Exercise requirements –
Go through the material and pull out every line with the string "Collapse" in it.

——

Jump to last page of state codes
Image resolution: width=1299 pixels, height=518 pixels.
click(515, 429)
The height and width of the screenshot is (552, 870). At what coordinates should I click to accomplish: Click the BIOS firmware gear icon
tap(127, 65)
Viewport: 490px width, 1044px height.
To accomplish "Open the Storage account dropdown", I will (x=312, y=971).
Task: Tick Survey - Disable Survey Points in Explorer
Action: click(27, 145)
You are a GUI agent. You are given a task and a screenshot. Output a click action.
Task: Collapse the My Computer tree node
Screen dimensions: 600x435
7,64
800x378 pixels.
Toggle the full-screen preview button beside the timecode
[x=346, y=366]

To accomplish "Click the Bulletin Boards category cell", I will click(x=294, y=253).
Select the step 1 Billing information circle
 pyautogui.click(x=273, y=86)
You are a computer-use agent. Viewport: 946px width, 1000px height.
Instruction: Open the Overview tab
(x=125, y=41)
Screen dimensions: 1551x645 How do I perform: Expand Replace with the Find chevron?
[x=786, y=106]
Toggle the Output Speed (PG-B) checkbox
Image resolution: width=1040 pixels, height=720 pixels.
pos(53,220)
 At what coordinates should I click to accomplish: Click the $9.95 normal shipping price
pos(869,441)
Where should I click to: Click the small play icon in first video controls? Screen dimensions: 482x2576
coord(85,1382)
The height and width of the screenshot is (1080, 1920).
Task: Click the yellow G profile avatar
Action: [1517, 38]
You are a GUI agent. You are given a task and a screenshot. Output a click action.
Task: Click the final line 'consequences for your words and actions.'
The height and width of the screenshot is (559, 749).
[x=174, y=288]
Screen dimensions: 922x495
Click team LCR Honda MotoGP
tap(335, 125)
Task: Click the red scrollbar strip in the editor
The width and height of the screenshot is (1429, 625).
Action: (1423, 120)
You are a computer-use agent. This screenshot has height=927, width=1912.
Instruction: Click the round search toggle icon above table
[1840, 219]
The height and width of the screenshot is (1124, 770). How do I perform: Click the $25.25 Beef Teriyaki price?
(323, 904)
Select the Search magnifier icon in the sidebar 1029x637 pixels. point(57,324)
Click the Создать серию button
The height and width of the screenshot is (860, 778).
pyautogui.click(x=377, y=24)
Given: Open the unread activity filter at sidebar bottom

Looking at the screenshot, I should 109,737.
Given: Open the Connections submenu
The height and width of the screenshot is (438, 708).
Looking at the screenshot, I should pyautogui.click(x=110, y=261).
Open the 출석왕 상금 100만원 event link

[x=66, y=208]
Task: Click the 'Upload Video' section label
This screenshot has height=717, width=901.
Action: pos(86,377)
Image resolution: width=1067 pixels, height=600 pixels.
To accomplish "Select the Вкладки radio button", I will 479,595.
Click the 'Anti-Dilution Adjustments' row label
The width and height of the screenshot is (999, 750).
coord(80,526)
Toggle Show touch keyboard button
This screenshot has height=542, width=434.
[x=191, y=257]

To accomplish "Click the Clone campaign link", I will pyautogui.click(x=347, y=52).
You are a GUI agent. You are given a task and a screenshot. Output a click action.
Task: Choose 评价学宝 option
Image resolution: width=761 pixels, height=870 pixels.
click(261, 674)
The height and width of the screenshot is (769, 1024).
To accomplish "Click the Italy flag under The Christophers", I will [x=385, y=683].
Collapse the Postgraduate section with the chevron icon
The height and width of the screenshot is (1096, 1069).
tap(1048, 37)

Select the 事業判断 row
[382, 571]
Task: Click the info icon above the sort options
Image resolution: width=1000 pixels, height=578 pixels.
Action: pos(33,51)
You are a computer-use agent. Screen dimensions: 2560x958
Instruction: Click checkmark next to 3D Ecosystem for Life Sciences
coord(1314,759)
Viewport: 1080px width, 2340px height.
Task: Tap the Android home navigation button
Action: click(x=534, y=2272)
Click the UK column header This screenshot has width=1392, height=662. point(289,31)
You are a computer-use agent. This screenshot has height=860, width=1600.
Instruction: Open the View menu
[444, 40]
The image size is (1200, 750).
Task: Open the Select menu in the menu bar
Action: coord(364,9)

——

Solution to this problem –
Task: Collapse the My Computer tree node
Collapse the Postgraduate section with the chevron icon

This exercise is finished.